By the way, streamlining the process of adding new developers to your team isn’t important just for getting code written more quickly. It will also help you retain talent in the software development field—an area where there is very high turnover, due no doubt in part to the fact that developers don’t like bureaucratic hurdles that get in the way of allowing them to do their jobs.

Problem 2: Flawed Supporting Infrastructure

Also problematic to any developer’s productivity is a lack of supporting infrastructure, like networks that are slow (and seem to be getting slower).

If you compare Nielsen’s Law to Moore’s Law, you understand why this happens: Network bandwidth tends to grow at a slower rate than computing power. That means the amount of data that computers are producing and transporting is more likely than not to exceed the amount of bandwidth available to support data transfers.

This undercuts enterprise productivity in an obvious way. When file transfers that should take one minute end up taking fifteen because of a lack of available bandwidth, developers’ productivity is undercut significantly.

In an ideal world, you’d solve this problem by building bigger, faster networks. But that’s expensive and time-consuming.

In the real world, the solutions to this problem include running as many operations as possible in the cloud. If the cloud serves as the host environment for your development workspace and also stores your development data, you don’t have to worry about a lack of bandwidth on your enterprise network getting in the way of your developers’ efforts. When everything lives in the cloud, you only need a basic amount of local bandwidth (just enough to connect to your cloud environment) to do work.

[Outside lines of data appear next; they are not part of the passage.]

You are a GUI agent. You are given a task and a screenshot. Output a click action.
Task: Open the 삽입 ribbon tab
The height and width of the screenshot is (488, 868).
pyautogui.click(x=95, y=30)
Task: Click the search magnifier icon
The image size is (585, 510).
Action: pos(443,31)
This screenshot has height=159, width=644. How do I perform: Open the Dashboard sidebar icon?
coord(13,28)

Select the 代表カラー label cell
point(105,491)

And it’s a safe bet that major cloud computing providers like AWS are always going to have more network bandwidth than your company can provide. Providing infrastructure is their specialty.

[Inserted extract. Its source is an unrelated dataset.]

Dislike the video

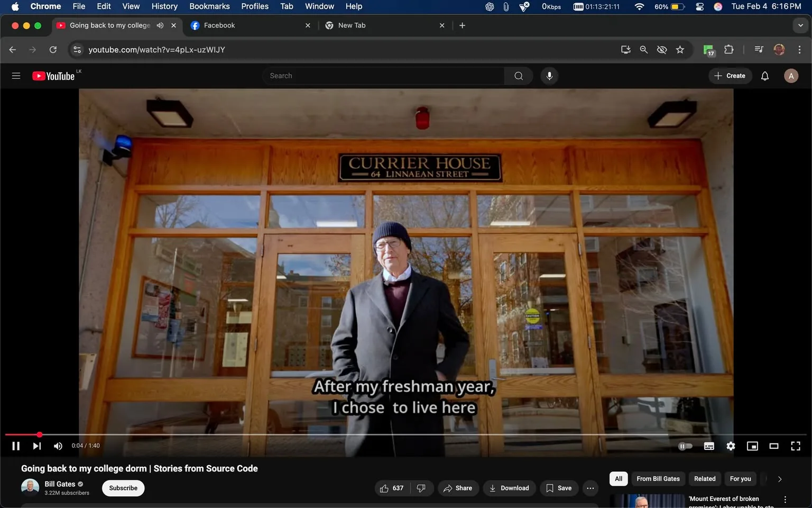[x=421, y=488]
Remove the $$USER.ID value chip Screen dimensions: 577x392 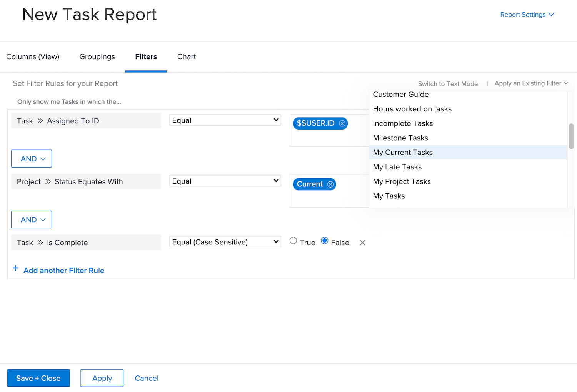pos(342,123)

This exact scenario applies just as much with regards other kinds of IT infrastructure, i.e. compute, storage etc.

So if you want to avoid a lack of infrastructure, outsource your infrastructure needs to people who are infrastructure experts, rather than trying to cobble together a network and other vital infrastructure in-house.

Problem 3: Heavy Reliance on Proxies

In an enterprise IT environment, proxies are a fact of life. Firewalls separate your internal network from the wilds of the public Internet. Proxy servers distribute network load between different on-premises servers. Local artefact repositories serve as proxied locations for storing data.

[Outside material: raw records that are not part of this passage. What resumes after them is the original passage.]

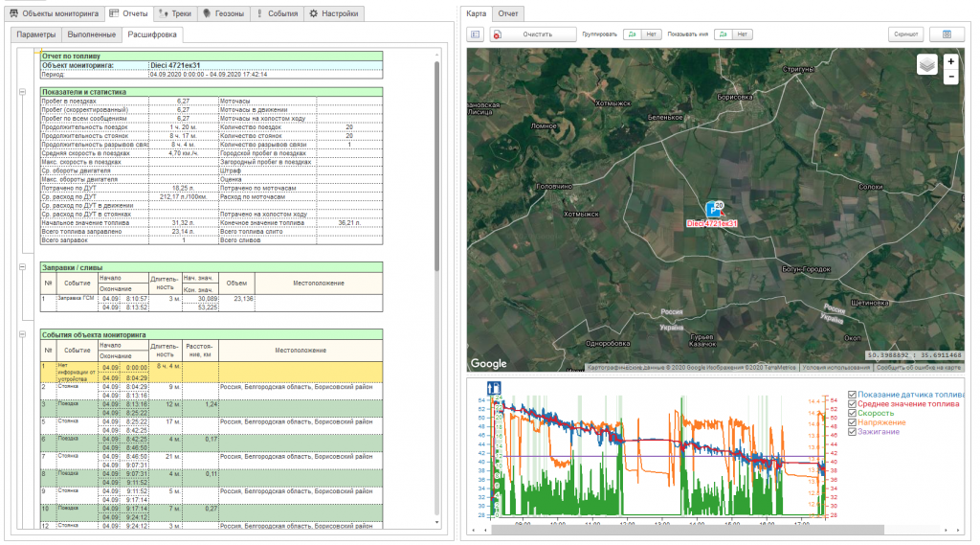Collapse the Показатели и статистика section
The width and height of the screenshot is (980, 545).
[22, 92]
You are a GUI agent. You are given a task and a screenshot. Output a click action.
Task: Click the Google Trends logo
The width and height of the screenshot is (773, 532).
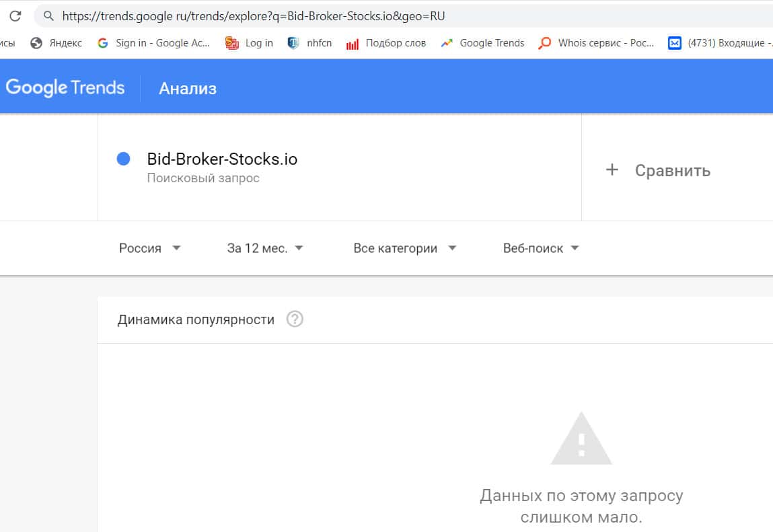pos(65,88)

Proxies are all well and good until you try to implement a tool that was not designed to work with proxies. Unfortunately, this is the case with many of the tools that enterprises now use— especially open source tools that were conceived for smaller-scale purposes, not enterprises.

When your developers attempt to use tools that can’t handle a heavily proxied enterprise environment, processes break down and best practices get sacrificed. Developers start passing credentials in plain text to get past proxy barriers, for example, or they don’t run updates and data syncs as frequently as they should because doing so is a pain as a result of proxy barriers.

Getting rid of proxies altogether is not a realistic proposition for most enterprises. So how can you cope with this challenge? The cloud is the obvious solution. When you move more resources and development environments to the cloud, internal proxies become a non-issue. When your developers need to grab an artefact from a third-party repository or pull code from upstream, proxies don’t get in the way because the objects are being imported into cloud environments that are not obstructed by proxies.

Conclusion

These are just some of the reasons why enterprise software development and digital innovation are slow. Fortunately, as we’ve noted, all of the challenges described above have clear solutions. The cloud is at the heart of them. By moving as many operations as possible to the cloud, you eliminate the impact of obstacles, maximise visibility across your organisation, streamline access controls and bureaucratic requirements, and simplify governance policies by increasing environment consistency.

Don’t settle for inefficient enterprise development processes. Do better by taking advantage of the cloud.